GIVEN ENTRIES:
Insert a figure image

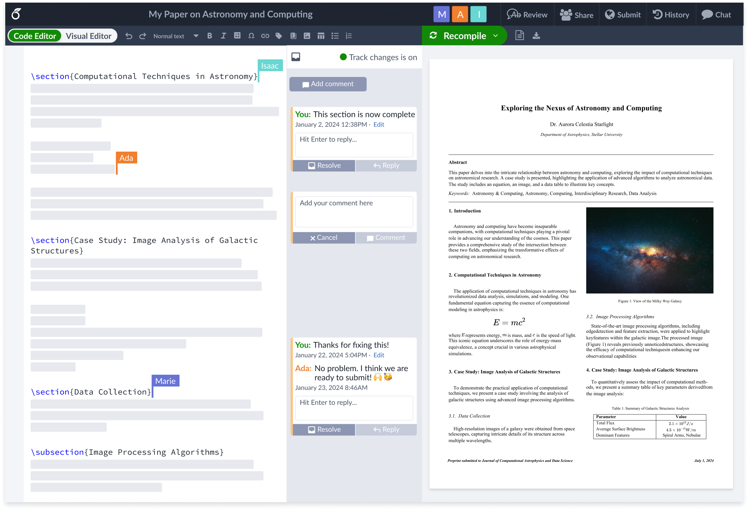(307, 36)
* * *
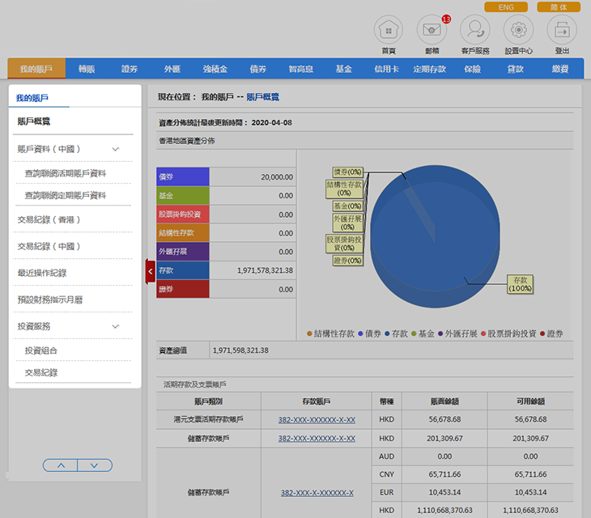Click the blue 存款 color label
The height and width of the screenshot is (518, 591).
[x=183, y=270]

OBJECTIVE: Retype the lines from the line containing "Click the blue 存款 color label" to the line containing "[x=183, y=270]", keeping both of those lines. Leave out the pictures.

REPLY:
Click the blue 存款 color label
The height and width of the screenshot is (518, 591).
[x=183, y=270]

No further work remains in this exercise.